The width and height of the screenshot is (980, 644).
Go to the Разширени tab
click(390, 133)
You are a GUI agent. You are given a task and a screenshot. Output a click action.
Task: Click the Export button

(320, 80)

++++++++++

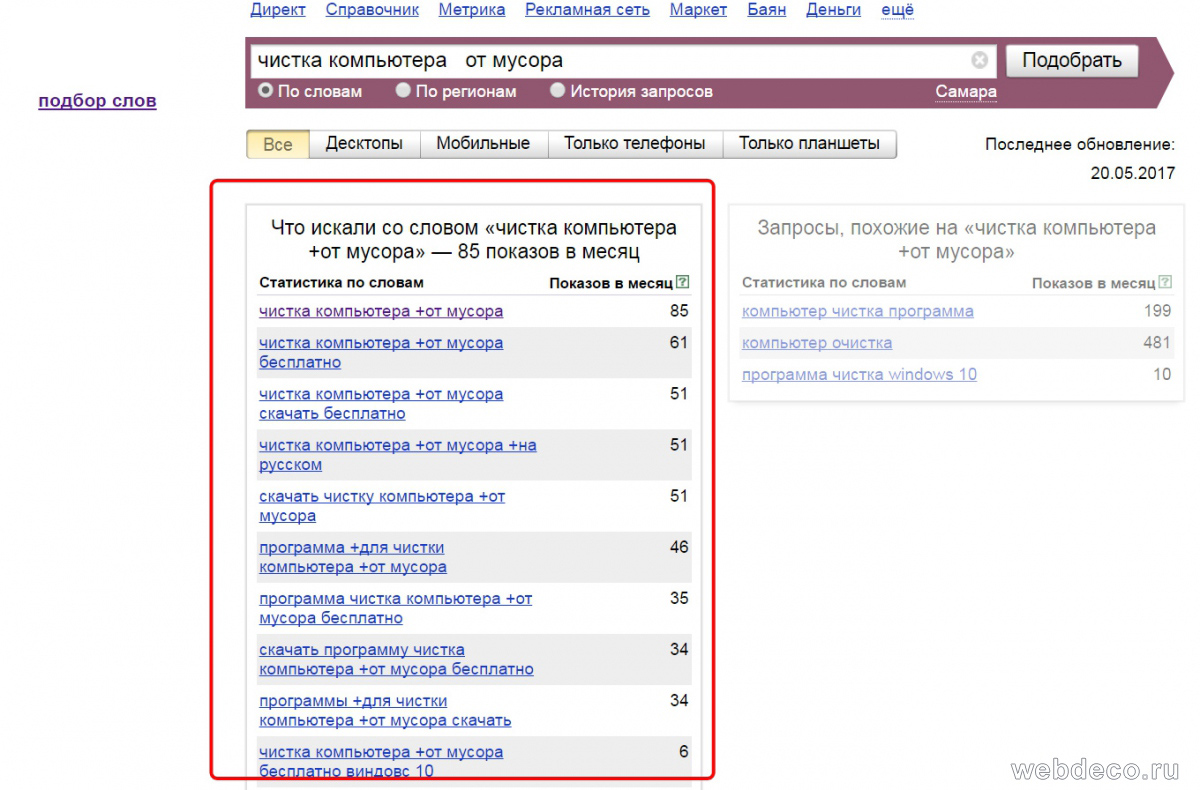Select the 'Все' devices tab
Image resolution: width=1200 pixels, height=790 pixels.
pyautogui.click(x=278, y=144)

++++++++++

● Task details
Go through the material and copy each line that contains "screenshot".

● Written solution
The width and height of the screenshot is (980, 644).
You are a GUI agent. You are given a task and a screenshot. Output a click action.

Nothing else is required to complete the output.